Go to the line that contains "Screen dimensions: 1176x980" and extract it along with every line after it, exactly, through the end of the data below.

(DATASET RECORDS Opens)

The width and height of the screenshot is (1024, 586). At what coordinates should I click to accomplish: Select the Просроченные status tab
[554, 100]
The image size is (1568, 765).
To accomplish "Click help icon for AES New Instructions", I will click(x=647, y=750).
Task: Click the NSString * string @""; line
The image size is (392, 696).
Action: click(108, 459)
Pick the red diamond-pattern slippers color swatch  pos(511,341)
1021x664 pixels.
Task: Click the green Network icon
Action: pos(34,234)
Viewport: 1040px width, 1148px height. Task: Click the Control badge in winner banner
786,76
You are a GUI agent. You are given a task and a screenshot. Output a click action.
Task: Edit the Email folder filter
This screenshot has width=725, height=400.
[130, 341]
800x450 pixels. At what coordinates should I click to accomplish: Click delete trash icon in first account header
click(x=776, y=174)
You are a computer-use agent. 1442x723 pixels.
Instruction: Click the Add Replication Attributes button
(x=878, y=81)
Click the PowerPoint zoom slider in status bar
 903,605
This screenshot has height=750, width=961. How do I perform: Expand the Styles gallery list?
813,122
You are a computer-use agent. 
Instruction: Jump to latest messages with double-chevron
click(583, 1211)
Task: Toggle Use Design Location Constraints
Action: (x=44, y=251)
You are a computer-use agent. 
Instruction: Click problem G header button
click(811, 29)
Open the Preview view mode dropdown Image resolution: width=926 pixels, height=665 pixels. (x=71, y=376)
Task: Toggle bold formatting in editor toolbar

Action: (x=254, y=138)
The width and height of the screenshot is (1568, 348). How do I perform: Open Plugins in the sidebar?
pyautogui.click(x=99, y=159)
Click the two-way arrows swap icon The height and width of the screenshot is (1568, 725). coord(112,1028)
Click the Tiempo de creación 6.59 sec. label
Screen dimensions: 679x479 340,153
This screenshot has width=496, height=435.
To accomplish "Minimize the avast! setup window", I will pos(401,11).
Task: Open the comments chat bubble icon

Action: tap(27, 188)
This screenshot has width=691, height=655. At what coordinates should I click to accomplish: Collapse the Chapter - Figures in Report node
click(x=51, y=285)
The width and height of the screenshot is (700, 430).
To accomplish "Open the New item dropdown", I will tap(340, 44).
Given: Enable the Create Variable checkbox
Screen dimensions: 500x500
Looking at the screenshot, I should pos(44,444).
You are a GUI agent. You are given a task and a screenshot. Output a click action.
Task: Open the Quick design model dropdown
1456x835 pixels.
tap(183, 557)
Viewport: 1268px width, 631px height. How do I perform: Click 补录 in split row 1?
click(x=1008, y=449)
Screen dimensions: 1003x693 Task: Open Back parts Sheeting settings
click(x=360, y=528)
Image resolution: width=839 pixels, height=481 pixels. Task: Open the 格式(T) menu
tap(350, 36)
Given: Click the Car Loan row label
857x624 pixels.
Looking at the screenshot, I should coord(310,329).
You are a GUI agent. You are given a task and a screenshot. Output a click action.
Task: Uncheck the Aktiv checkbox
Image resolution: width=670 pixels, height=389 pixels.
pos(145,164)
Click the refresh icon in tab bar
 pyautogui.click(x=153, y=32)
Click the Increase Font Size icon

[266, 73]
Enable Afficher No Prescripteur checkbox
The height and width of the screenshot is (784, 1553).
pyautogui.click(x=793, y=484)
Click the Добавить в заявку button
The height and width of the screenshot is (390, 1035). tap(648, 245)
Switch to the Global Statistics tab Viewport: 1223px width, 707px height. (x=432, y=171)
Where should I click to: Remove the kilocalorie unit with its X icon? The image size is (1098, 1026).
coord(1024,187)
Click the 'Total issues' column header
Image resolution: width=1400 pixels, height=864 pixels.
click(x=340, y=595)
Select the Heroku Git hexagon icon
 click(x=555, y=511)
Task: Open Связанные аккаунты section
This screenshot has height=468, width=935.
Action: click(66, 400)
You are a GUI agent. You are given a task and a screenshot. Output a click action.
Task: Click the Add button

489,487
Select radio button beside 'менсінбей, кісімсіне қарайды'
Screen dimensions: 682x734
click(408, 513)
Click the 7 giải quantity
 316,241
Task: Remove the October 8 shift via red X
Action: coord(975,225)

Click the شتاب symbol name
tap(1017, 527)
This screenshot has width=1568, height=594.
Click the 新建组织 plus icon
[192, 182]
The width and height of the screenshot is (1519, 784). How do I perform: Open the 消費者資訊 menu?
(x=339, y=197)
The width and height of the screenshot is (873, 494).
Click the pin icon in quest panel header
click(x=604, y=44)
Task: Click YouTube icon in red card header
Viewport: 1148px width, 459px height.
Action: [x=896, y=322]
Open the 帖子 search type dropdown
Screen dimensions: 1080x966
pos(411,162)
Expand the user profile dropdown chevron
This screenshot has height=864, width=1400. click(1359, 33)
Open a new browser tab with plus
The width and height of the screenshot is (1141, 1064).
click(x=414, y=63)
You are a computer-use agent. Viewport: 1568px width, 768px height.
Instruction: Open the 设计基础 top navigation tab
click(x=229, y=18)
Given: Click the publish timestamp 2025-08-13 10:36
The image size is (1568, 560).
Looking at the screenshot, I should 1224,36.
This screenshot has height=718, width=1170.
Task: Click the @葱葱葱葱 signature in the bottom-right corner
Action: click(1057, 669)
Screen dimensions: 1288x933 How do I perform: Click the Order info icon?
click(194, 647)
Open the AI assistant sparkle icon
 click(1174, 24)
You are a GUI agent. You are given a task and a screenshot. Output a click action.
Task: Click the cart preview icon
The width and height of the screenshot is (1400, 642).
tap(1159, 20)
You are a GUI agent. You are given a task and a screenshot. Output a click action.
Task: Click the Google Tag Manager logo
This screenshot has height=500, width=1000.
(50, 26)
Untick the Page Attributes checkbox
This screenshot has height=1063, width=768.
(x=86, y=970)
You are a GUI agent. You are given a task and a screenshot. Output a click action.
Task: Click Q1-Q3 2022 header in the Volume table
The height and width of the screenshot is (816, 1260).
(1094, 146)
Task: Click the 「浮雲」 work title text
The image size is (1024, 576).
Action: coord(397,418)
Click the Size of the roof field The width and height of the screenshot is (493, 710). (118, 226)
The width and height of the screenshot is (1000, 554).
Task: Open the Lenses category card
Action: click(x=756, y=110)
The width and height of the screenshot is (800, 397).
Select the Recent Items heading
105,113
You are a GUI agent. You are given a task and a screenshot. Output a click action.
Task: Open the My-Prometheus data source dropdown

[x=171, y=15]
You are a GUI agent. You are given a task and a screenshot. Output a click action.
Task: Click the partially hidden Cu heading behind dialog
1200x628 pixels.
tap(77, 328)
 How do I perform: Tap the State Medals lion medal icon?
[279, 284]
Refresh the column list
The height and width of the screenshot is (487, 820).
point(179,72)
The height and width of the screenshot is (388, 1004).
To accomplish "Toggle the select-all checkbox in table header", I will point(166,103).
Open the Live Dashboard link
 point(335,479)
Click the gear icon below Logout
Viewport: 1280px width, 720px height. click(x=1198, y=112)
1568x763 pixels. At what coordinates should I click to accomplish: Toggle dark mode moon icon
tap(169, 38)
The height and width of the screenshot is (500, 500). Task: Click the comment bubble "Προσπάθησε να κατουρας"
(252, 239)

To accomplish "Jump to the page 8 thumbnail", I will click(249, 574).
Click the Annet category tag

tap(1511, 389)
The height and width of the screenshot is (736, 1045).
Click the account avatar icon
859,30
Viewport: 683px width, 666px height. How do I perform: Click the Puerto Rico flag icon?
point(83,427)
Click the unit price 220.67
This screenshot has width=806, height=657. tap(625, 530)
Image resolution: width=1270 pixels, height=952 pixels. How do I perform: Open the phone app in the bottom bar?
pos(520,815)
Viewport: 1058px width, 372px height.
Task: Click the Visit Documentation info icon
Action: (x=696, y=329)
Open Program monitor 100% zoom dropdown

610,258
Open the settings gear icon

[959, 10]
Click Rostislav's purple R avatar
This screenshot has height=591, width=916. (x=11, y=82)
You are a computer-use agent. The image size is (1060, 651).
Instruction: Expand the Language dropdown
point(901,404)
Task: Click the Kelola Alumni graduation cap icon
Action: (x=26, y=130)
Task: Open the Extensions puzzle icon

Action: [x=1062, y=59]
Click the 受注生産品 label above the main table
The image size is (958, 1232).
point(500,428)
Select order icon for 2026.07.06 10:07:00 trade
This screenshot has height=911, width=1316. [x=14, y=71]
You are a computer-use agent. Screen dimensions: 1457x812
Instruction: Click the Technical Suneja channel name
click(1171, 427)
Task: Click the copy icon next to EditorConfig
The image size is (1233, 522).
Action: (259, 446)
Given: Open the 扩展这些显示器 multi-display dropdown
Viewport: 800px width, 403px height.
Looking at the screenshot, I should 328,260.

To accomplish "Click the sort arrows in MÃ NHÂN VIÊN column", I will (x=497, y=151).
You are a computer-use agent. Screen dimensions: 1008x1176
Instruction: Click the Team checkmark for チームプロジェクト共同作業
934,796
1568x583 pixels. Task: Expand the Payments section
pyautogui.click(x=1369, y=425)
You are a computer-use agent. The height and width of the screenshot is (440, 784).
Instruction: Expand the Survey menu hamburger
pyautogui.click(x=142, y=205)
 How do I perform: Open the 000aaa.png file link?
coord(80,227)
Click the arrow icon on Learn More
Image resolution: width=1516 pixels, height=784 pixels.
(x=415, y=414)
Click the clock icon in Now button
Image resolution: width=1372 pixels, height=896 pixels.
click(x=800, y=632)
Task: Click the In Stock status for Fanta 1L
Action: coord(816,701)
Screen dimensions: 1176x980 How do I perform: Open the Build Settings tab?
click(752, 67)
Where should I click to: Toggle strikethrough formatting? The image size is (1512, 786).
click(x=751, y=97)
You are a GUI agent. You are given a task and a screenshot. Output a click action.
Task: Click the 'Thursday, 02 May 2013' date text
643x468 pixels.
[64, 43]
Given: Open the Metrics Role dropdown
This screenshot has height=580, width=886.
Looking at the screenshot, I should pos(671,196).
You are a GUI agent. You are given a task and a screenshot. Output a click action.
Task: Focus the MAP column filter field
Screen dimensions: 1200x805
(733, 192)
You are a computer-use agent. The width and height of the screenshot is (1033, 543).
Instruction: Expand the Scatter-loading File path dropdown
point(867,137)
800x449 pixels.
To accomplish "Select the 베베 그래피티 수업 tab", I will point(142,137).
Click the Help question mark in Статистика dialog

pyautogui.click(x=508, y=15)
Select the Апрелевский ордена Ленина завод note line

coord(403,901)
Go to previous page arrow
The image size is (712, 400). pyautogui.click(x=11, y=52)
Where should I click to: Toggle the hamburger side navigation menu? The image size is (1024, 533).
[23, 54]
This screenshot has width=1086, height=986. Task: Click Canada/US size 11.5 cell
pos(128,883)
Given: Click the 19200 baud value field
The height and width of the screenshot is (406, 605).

(DATASET RECORDS Closes)

**TASK RESPONSE**
Screen dimensions: 1176x980 How do I perform: Open the Build Settings tab?
click(752, 67)
Where should I click to: Toggle strikethrough formatting? The image size is (1512, 786).
click(x=751, y=97)
You are a GUI agent. You are given a task and a screenshot. Output a click action.
Task: Click the 'Thursday, 02 May 2013' date text
643x468 pixels.
[64, 43]
Given: Open the Metrics Role dropdown
This screenshot has height=580, width=886.
Looking at the screenshot, I should pos(671,196).
You are a GUI agent. You are given a task and a screenshot. Output a click action.
Task: Focus the MAP column filter field
Screen dimensions: 1200x805
(733, 192)
You are a computer-use agent. The width and height of the screenshot is (1033, 543).
Instruction: Expand the Scatter-loading File path dropdown
point(867,137)
800x449 pixels.
To accomplish "Select the 베베 그래피티 수업 tab", I will point(142,137).
Click the Help question mark in Статистика dialog

pyautogui.click(x=508, y=15)
Select the Апрелевский ордена Ленина завод note line

coord(403,901)
Go to previous page arrow
The image size is (712, 400). pyautogui.click(x=11, y=52)
Where should I click to: Toggle the hamburger side navigation menu? The image size is (1024, 533).
[23, 54]
This screenshot has width=1086, height=986. Task: Click Canada/US size 11.5 cell
pos(128,883)
Given: Click the 19200 baud value field
The height and width of the screenshot is (406, 605).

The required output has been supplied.